Je sentis que ça ne passait pas.
Et tout mon corps électrique interne, tout le mensonge de ce corps électrique interne qui depuis un certain nombre de siècle est le fardeau de chaque humain, se retourna, devint en moi comme un immense retour de flamme, nomades de néant hérissés à la limite d'une existence détenue par mon corps de plomb qui ne pouvait pas sortir de son plomb.
Je ne pouvais plus être mon corps, je ne voulais pas être ce souffle qui tournerait à mort autour de lui jusqu'à l'extrême dissolution.

Ainsi tordu et replié fibre sur fibre, je me sentais l'affreux couloir d'une impossible révulsion.

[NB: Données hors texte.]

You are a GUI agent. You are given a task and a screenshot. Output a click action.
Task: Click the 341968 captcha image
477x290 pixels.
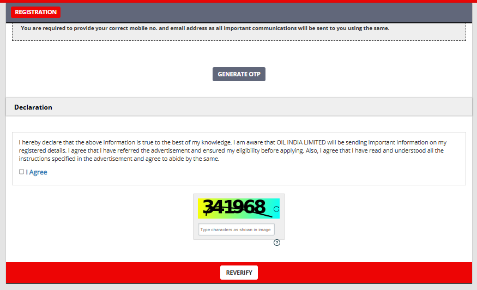235,208
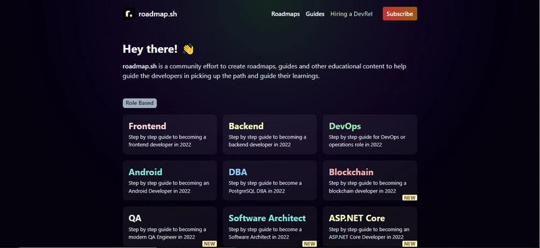
Task: Follow the Hiring a DevRel link
Action: 351,14
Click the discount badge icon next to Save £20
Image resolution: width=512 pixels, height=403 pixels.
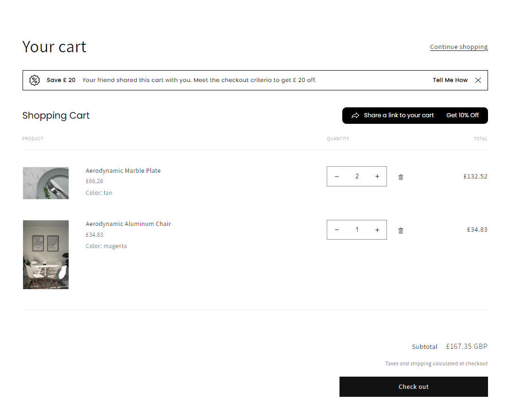[x=34, y=80]
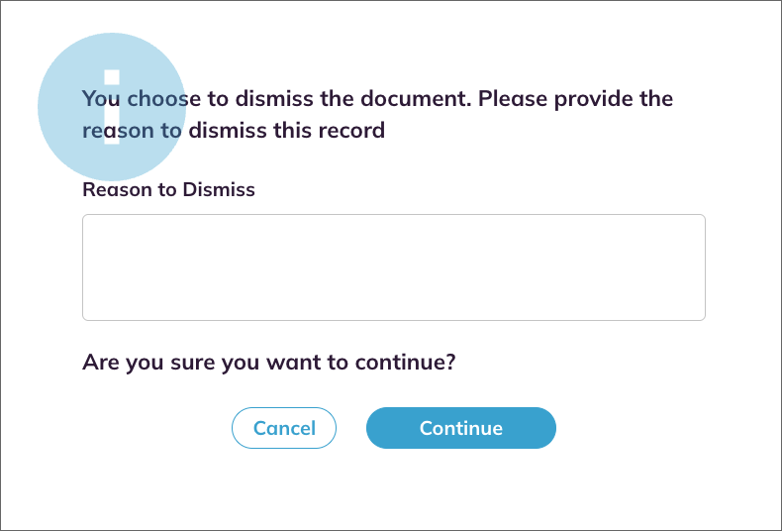Image resolution: width=782 pixels, height=531 pixels.
Task: Click the confirmation question above the buttons
Action: (268, 362)
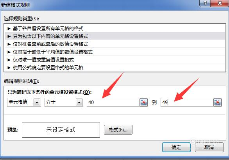Click range selector icon beside value 40
This screenshot has height=160, width=229.
tap(143, 102)
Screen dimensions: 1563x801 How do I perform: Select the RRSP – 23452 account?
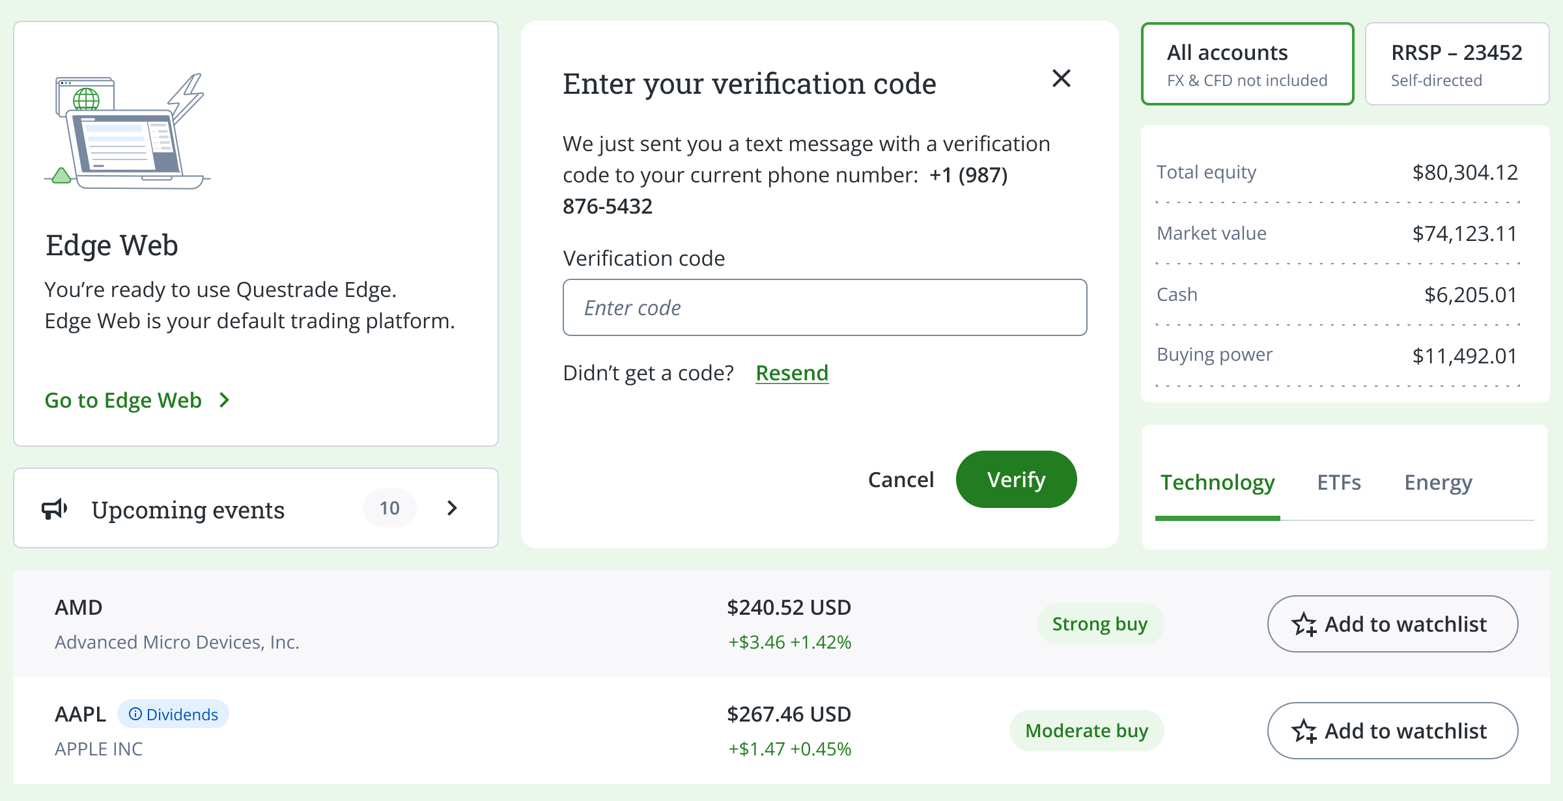coord(1457,64)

Et je ne sais quel vide pendu m'envahissait de ses lacunes noires,
mais j'étais le vide, et pendu,
quant à l'âme, je n'étais plus qu'une affre entre plusieurs étouffements.

Où se mettre et par où ressortir, voilà la seule et unique pensée qui tressautait dans ma gorge prise et bloquée de tous les cotés.
Ni par l'âme ni par l'esprit, voilà ce que me jetait en passant chaque muraille de suie corporelle,
et tout cela c'est le monde d'avant, voilà ce que me disait chaque battement.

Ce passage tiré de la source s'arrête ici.